Data to examine Start Marker

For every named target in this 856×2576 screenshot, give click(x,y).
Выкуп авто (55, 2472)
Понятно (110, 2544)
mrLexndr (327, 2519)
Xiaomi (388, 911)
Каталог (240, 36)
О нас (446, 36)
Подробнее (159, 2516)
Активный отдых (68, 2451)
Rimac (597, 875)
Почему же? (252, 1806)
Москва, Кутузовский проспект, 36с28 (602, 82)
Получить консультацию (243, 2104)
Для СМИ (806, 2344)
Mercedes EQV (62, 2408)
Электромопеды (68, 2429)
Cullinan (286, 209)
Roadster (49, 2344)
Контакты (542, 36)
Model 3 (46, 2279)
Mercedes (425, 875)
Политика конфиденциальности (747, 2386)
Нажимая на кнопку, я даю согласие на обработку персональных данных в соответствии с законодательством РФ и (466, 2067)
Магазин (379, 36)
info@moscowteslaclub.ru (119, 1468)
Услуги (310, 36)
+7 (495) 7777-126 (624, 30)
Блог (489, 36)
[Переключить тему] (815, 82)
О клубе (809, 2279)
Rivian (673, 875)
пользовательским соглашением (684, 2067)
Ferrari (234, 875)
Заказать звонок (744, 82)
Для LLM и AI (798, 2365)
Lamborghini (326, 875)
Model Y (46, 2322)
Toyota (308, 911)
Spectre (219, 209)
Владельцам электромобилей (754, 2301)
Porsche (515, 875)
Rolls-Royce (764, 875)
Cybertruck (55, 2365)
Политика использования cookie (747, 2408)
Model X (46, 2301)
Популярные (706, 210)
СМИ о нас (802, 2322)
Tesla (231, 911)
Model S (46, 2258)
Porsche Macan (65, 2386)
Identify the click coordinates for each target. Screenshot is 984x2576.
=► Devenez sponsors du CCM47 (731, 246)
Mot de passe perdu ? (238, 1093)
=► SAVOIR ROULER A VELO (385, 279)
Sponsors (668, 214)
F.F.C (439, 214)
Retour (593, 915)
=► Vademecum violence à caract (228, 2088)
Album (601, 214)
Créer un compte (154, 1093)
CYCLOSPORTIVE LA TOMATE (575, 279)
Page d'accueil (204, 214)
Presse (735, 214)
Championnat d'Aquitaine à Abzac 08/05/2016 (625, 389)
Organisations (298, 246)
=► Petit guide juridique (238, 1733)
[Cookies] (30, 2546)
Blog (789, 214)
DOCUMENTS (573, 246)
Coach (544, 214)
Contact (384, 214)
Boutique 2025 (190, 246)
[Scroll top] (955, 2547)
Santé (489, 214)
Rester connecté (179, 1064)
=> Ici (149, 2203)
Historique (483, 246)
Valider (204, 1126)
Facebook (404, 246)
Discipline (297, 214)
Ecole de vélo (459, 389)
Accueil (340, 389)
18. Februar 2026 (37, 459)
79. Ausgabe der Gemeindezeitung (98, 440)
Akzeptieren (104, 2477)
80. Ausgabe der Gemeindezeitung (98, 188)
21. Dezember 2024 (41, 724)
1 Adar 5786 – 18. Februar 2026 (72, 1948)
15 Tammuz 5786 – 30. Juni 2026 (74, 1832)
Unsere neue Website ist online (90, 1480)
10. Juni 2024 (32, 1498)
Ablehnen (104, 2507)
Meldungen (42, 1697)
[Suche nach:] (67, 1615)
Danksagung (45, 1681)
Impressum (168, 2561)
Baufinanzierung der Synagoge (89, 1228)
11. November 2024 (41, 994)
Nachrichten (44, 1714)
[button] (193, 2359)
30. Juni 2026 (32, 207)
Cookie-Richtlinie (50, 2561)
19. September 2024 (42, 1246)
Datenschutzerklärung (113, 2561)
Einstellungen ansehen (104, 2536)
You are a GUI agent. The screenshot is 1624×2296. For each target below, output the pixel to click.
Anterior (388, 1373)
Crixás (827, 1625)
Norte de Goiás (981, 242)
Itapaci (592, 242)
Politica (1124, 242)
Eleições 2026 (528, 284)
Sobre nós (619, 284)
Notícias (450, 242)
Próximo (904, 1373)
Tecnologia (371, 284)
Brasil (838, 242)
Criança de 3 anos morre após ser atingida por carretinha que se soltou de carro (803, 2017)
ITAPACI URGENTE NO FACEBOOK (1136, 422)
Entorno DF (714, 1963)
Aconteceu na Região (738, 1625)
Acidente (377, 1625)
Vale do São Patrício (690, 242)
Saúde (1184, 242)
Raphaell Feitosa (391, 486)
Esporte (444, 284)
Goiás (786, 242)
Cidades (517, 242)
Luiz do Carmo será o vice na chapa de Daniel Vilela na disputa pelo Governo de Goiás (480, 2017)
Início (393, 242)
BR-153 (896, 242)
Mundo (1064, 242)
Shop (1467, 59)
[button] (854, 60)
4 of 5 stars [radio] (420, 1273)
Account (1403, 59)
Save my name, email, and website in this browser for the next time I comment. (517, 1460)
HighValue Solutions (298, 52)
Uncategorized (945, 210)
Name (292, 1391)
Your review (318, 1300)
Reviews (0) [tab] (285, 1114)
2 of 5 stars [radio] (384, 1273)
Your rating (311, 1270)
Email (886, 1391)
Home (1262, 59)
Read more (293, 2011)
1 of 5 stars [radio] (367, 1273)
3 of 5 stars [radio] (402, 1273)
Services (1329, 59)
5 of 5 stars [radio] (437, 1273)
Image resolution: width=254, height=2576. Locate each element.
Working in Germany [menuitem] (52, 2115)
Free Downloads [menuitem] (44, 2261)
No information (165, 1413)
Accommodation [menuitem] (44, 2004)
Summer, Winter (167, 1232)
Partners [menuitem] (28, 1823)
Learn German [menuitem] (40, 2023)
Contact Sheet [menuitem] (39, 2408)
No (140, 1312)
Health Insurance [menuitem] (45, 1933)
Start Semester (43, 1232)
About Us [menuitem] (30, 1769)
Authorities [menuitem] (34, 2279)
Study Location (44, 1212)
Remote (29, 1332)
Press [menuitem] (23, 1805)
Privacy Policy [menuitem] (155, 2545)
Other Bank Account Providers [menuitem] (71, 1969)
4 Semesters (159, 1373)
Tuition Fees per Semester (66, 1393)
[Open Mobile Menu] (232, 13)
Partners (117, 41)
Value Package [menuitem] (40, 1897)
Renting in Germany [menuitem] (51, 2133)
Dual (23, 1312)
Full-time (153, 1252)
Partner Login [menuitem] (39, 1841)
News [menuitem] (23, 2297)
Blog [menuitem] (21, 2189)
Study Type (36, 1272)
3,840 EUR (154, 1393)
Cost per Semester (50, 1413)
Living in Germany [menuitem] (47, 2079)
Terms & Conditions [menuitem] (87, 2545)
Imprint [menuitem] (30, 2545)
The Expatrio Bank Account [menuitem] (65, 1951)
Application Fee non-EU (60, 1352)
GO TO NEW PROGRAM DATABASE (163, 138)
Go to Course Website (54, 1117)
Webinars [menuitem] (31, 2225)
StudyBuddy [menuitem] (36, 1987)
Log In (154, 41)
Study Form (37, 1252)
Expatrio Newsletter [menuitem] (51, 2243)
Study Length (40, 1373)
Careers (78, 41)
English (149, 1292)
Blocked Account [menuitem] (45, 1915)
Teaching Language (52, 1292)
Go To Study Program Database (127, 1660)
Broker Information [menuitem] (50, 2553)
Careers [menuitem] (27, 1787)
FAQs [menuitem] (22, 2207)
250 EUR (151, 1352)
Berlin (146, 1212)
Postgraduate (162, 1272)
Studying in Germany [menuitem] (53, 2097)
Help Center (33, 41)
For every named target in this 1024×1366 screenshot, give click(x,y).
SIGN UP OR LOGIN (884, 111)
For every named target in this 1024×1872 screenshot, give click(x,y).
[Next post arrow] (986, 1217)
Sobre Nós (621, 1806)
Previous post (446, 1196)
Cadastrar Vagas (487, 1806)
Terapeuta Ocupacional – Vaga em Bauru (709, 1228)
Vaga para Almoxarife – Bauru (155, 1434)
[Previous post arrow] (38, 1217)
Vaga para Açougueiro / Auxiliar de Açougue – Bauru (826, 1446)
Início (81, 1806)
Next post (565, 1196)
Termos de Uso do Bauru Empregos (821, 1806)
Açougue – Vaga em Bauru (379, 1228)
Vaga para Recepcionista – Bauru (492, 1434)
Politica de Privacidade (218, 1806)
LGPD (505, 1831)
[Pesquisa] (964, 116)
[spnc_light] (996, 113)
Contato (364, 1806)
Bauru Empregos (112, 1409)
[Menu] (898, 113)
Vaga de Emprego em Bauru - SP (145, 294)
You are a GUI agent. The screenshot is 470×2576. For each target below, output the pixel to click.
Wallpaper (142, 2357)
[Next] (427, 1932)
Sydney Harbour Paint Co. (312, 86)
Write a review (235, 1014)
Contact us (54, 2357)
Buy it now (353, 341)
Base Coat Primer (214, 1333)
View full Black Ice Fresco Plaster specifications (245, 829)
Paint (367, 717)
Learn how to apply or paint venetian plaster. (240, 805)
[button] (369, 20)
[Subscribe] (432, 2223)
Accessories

Data to examine End Marker

• **What is expected**: Only one stretch of the records above is wanted: the lines between the one holding "[Suche nach:] (67, 1615)" and the one holding "Crixás (827, 1625)", inclusive, reproduced exactly.

• **Output**:
[Suche nach:] (67, 1615)
Danksagung (45, 1681)
Impressum (168, 2561)
Baufinanzierung der Synagoge (89, 1228)
11. November 2024 (41, 994)
Nachrichten (44, 1714)
[button] (193, 2359)
30. Juni 2026 (32, 207)
Cookie-Richtlinie (50, 2561)
19. September 2024 (42, 1246)
Datenschutzerklärung (113, 2561)
Einstellungen ansehen (104, 2536)
You are a GUI agent. The screenshot is 1624×2296. For each target below, output the pixel to click.
Anterior (388, 1373)
Crixás (827, 1625)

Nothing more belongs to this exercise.